The usual password complexity rules include at least 3 of 4 character classes which are letters, capitals, numbers and special characters. But of course you can adjust it to whatever rules you apply. If you require two digits you use:

0..9 | Get-Random -Count 2

and add the result to the rest of the characters you collected. In the end you could use Get-Random -Shuffle to mix up the order.

BTW: most of the security specialists agree nowadays that the length of a password is much more importatnt than its complexity.

If that’s your phone number at the end of your post you should remove it.

I did re: remove the phone number thanks.

I don’t think you’re understanding what I’m trying to do re: two digits. I need to generate password that have at least two digits and don’t use single or double quotes. The code I have at the end works find for that but my question is why does the output have extra blank lines in it equal to the number of discarded passwords randomly generated.

I don’t think you understood what I was trying to show - there are other ways to achieve what you want.

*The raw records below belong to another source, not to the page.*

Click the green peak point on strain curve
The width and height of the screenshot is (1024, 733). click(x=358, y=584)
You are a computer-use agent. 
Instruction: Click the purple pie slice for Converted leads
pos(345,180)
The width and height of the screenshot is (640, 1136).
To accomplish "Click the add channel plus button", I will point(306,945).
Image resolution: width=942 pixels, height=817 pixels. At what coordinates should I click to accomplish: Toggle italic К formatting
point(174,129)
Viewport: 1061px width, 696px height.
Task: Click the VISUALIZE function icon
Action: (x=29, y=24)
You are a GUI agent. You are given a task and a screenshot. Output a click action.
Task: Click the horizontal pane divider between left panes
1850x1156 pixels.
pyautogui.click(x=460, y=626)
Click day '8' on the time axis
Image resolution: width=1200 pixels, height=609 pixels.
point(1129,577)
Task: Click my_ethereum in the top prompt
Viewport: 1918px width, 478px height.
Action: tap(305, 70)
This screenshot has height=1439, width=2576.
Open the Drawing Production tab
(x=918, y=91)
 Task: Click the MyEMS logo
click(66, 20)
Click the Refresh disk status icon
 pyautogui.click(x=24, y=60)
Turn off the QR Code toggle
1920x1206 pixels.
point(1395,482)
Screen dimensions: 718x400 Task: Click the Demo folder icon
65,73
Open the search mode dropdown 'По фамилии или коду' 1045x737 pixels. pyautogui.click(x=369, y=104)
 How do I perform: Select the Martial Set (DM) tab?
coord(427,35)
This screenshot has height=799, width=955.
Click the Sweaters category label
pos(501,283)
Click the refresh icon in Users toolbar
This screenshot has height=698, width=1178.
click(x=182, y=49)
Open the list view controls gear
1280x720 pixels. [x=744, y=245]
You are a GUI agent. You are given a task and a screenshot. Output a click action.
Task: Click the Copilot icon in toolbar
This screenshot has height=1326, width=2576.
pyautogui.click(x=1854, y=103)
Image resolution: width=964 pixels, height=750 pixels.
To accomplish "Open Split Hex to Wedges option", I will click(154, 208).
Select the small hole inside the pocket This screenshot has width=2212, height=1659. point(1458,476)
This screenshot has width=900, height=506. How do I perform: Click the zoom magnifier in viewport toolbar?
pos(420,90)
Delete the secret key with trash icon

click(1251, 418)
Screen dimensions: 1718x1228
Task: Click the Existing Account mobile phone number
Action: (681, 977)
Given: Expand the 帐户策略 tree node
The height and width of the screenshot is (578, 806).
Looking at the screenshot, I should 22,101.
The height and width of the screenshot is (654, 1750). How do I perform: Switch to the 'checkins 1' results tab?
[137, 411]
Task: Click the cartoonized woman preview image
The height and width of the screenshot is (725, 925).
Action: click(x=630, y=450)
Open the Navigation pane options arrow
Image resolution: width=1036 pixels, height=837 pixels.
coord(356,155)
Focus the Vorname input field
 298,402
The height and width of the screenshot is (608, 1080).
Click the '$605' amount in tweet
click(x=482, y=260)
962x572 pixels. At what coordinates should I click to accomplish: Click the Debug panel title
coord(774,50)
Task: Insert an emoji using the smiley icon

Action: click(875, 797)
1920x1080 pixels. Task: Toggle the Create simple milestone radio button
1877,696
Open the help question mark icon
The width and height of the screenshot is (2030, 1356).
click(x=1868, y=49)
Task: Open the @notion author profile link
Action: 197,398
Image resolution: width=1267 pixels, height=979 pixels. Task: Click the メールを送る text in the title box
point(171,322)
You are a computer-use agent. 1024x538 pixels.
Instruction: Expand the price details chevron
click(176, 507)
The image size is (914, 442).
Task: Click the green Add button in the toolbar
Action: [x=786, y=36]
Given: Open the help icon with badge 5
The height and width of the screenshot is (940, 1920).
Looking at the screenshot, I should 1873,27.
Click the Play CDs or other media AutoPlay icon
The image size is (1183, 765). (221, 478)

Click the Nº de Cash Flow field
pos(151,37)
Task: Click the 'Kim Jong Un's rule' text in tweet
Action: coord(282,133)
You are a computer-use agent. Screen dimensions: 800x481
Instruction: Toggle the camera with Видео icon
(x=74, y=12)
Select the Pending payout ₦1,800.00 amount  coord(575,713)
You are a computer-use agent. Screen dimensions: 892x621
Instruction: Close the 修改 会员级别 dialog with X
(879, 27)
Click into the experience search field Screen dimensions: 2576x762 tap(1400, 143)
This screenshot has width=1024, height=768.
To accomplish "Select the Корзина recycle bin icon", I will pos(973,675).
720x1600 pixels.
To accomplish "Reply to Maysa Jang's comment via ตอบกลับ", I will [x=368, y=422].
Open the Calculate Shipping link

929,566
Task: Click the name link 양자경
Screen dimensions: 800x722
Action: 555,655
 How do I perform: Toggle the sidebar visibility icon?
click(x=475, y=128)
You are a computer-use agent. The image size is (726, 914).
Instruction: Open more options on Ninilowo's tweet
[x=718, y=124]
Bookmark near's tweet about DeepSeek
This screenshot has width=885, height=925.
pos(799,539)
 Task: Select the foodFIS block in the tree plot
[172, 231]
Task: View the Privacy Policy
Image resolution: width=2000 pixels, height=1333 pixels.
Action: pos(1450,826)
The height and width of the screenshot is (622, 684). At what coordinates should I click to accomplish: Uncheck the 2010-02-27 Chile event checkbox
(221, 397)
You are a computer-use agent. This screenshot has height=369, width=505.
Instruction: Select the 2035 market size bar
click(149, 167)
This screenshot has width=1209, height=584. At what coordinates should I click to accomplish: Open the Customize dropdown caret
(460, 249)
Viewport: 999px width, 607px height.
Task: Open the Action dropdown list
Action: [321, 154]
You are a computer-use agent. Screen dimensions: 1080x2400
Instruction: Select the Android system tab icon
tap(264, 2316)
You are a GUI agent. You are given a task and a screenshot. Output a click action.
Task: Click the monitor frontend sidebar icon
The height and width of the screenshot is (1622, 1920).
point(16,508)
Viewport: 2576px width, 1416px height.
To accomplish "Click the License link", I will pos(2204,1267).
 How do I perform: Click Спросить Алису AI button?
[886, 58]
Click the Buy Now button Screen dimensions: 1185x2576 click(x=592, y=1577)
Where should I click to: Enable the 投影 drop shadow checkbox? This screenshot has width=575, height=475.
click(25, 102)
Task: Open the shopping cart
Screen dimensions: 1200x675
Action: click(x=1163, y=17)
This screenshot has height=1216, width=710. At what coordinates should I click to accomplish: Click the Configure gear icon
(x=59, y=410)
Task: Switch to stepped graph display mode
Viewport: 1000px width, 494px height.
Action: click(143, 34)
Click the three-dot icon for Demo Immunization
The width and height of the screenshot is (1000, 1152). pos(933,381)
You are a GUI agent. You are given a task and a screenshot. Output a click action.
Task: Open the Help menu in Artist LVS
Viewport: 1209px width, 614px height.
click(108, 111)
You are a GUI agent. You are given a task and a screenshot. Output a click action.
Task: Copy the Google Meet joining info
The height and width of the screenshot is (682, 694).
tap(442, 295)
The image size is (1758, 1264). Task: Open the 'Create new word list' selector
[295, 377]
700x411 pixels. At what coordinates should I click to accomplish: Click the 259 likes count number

If the condition “at least 2 digits” is the only condition you care about the following snippet would be enough:

Do { 
    $pw = 
        -join (
            ('a'..'z'), ('A'..'Z'), (0..9), '+','-','!','?','@','#','$','%' |
                Get-Random -Count 16
        )
}
until ( $pw -match '\d\D*\d' ) $pw

You don’t need to hide invalid entries when you don’t create some in the first place.